= Selected extract =
-- Begin --
It seems shockingly hard to believe, but fall is almost upon us. This summer has been brief, cool and restless, blowing snow across the prairies and beaming hot sun upon our heads all within a week. Poor plants hardly know what to do with themselves, and my co-worker has daylilies that haven’t opened up yet. It’s the end of August, and that speaks for itself.

 In my garden all the flowers are shedding their last blooms, throwing off seeds and fluff and enjoying their last few weeks of light. Here’s some Friday photos of my last fall flowers.

 Last blooms - pink

Last blooms - yellow

 

For me fall is always bittersweet. On one hand it’s a beautiful season with everything changing colors and dressing up in striking yellows, reds and oranges, and on the other hand it’s the sadness of shorter days, the first hints of frost in the air, and the dying of the greens as they prepare for their long hibernation.  I’d take summer over any other season any day, but if I lived in the land of summer, I’d have to put up with year round spiders! So I don’t.
-- End --
= Material for this exercise =
-- Begin --
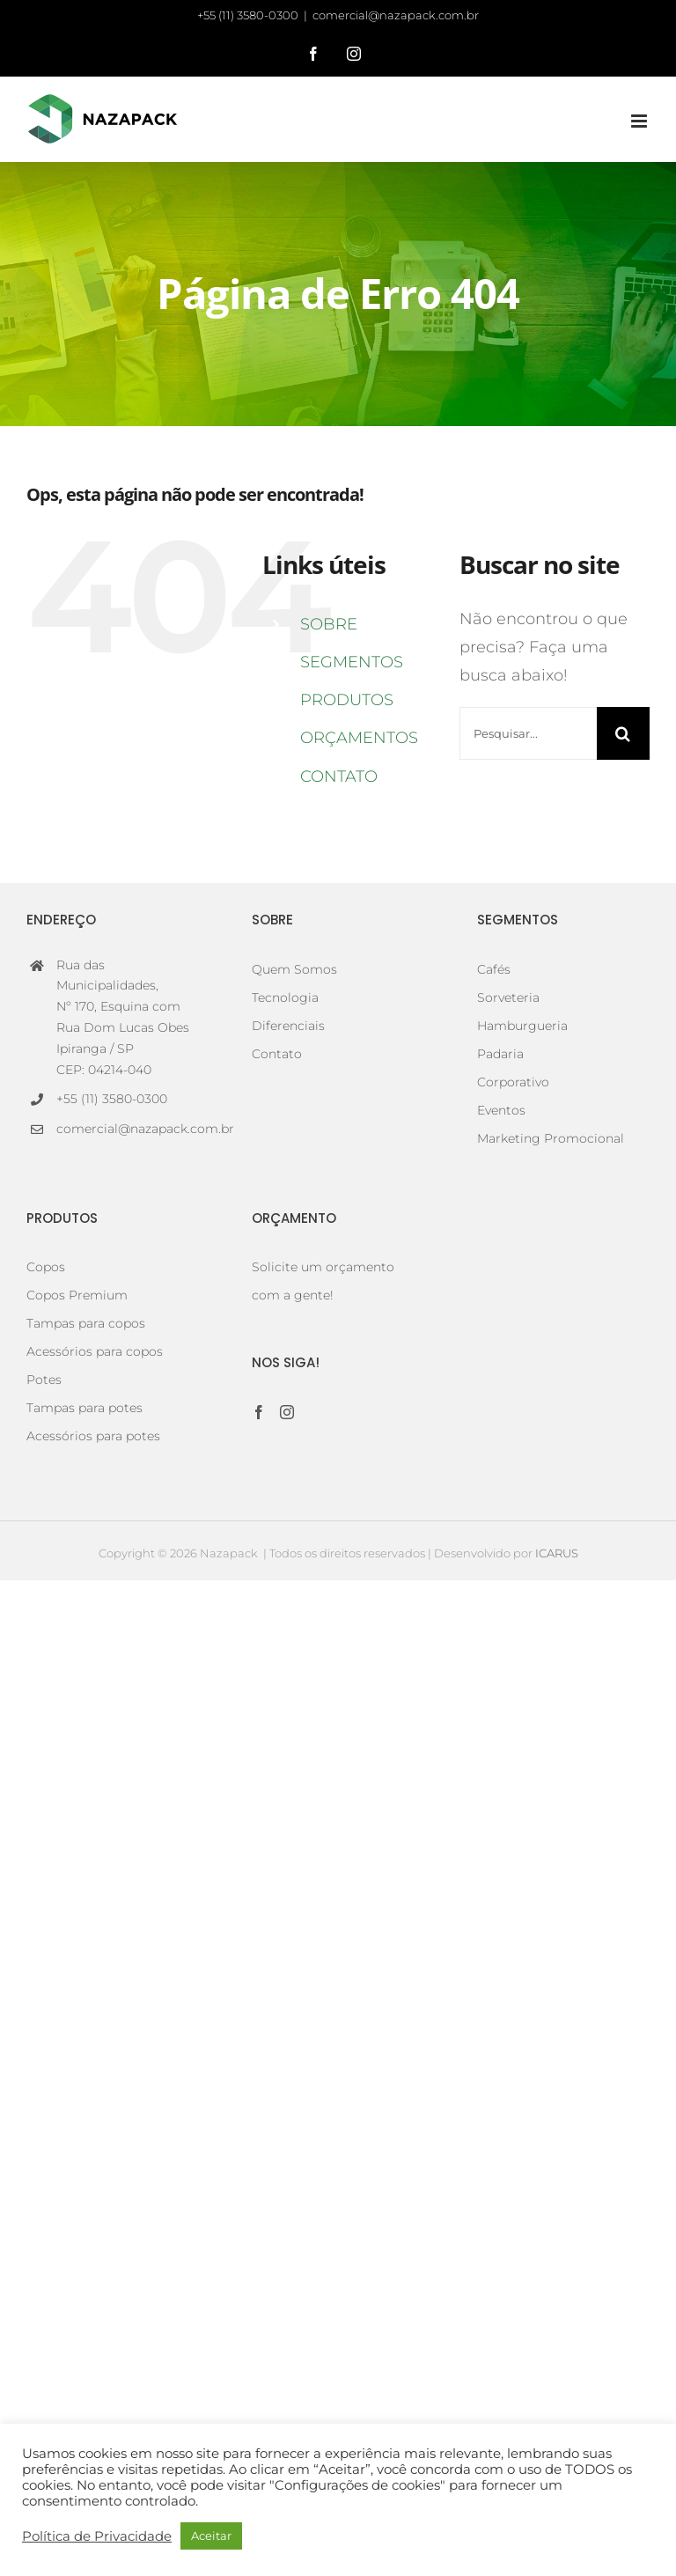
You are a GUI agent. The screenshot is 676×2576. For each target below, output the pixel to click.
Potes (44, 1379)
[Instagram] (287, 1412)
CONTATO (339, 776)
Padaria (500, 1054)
-- End --
= Directive 1 =
Answer these questions using the garden passage:
(a) What flowers of the writer's co-worker have not opened yet?
(b) Which colors does the passage say everything dresses up in during fall?
(c) What would the writer have to put up with if living in the land of summer?
= Directive 2 =
Reproduce every line of the records exactly, leaving out the pictures.

= Exercise response 1 =
(a) Daylilies.
(b) Striking yellows, reds and oranges.
(c) Year-round spiders.

= Exercise response 2 =
You are a GUI agent. The screenshot is 676×2576. For each target below, output the pixel to click.
Potes (44, 1379)
[Instagram] (287, 1412)
CONTATO (339, 776)
Padaria (500, 1054)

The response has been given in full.